プール教室で、紗良はいつも観覧席から海斗だけを見ていたはずだった。それなのに、なぜか最近では杏介を目で追っている瞬間がある。子供に向ける笑顔、真面目な指導、引き締まった体。ずいぶん前からまわりのママたちが口々に「滝本先生いいわよね」と騒いでいる意味がようやくわかってきた気がした。ふと、杏介と目が合った気がして胸がドキリと揺れる。無意識にまた見てしまっていたようだ。どうしたというのだ。今までそんなことなかったのに。紗良は慌てて視線を海斗に戻した。杏介も紗良が気になっていた。紗良が、というより、紗良と海斗の家庭の事情が、といった方が合っているかもしれない。目の前の海斗は今日も楽しく水に潜っている。他の子たちと何ら変わらない、事情さえ知らなければごく普通の家庭の子だと思う。というか、つい最近までそう思っていたのに。指導中は雑念を捨てるべきだと、杏介は無理やり頭を切り替える。だがレッスン終了後に生徒たちに夏休み短期スクールのお便りを配ったとき、その雑念が一気に引き戻された。「このお便りはお家の人に渡してね。はい、海斗も。お母さんに渡すんだぞ」受け取った海斗はじっと杏介を見ると無垢な眼差しで口を開く。「かいと、おかあさんいない」「うん?」それは父親のことかと思ったが、そうではなかった。「さらねえちゃんに、わたせばいいんでしょ?」「え? 誰だって?」「さらねえちゃん」「海斗にはお姉さんがいるの?」「いるよ、さらねえちゃん」と指差す先には観覧席に座ってこちらの様子を見ている紗良、――杏介の認識上、『海斗のお母さん』だ。 そういえば連絡先を交換したときに記憶した名前は「紗良」だったと思い出す。(前にコンビニで会ったときも海斗は紗良姉ちゃんと呼んでいたな)そのことを思い出し、さらに彼女たちの事情が気になるが、これ以上深く聞くわけにもいかない。ガラス越しに海斗に指をさされた紗良は、杏介に向かって小さくお辞儀をした。 まわりにいる母親たちに比べてやはり紗良は幾分か若く見える。(……母親なのか、姉なのか)ますます杏介の頭は混乱した。

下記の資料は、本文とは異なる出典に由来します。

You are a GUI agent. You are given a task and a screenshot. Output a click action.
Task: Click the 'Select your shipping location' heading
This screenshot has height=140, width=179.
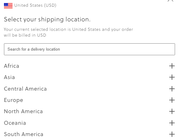pos(47,20)
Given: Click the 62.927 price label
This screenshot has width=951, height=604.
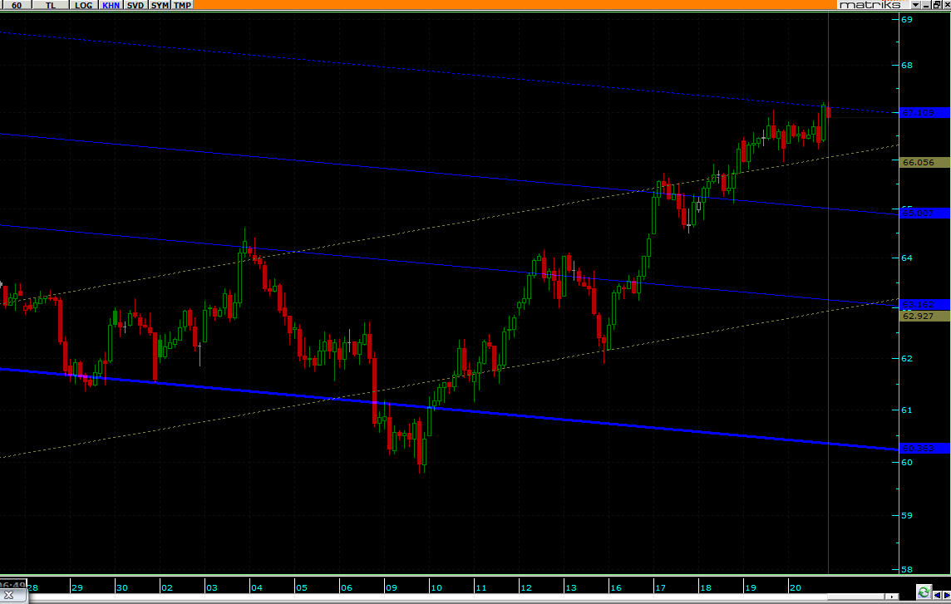Looking at the screenshot, I should (x=919, y=316).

「え、ウォーターパークですか?」いつものラーメン店で杏介の接客をした際コソコソっと話された話題に、紗良は目を丸くして驚いた。ウォーターパークとは、県内にある大型プール施設だ。流れるプールやウォータースライダー、キッズ専用屋内プールも充実していて人気がある。そのチケットを、杏介はくれるという。「仕事の関係上チケットをたくさんもらって。もし、よかったら、なんですけど。その、海斗くんプール好きですし」「とてもありがたいのですが、私泳げなくて。海斗を連れていってあげたいけど。どうしよう……」うむむ、と紗良は悩む。確かに海斗はプールが大好きだし、先日テレビでウォーターパークのCMが流れた際も「ここいきたい!」と騒いでいた。けれど自分が泳げないことがネックになっていて重い腰が上がらないでいたのだ。そんな紗良の様子を伺いつつ、杏介は数日前から考えていたことを思い切って口にする。「……えっと、もしご迷惑でなければ一緒にどうですか?」「え、先生とですか?」「はい。あ、えっと変な意味ではなく。僕は泳げますし。独り身なので暇ですし」こんなありがたい申し出があるだろうか。杏介が一緒に行ってくれるなら紗良が泳げなくてもなんとかなるだろうし、なにより海斗が喜ぶだろう。「あ、あの、ぜひよろしくお願いします」食い気味に頷けば、杏介は柔らかく笑みを落とした。翌週、ちょうど杏介が日曜日に休みがあり、それに合わせてウォーターパークへ行くことが決まった。杏介が車で迎えに来てくれ、ご機嫌な海斗はジュニアシートを抱えてちゃっかり助手席をゲットする。「車まで出していただいてすみません」「これくらい気にしないでください」「せんせー、はやくいこう! はやくいこう!」「海斗、ちゃんと大人しく乗ってるのよ」「わかってるよぉ。シートベルトした!」「じゃあ出発するぞ」紗良は後部座席から、今日がとても楽しい一日になるといいなと思いながら、海斗と杏介の会話を静かに聞いていた。海斗は終始しゃべりっぱなしで、そのテンションの高さが伺える。数日前から今日という日を指折り数えてきたのだ。その海斗のテンションに呆れることもなく、杏介も楽しそうに話を合わせてくれている。(さすが先生、子供の扱いが上手いわ)感心しているうちに、あっという間にウォーターパークへ到着した。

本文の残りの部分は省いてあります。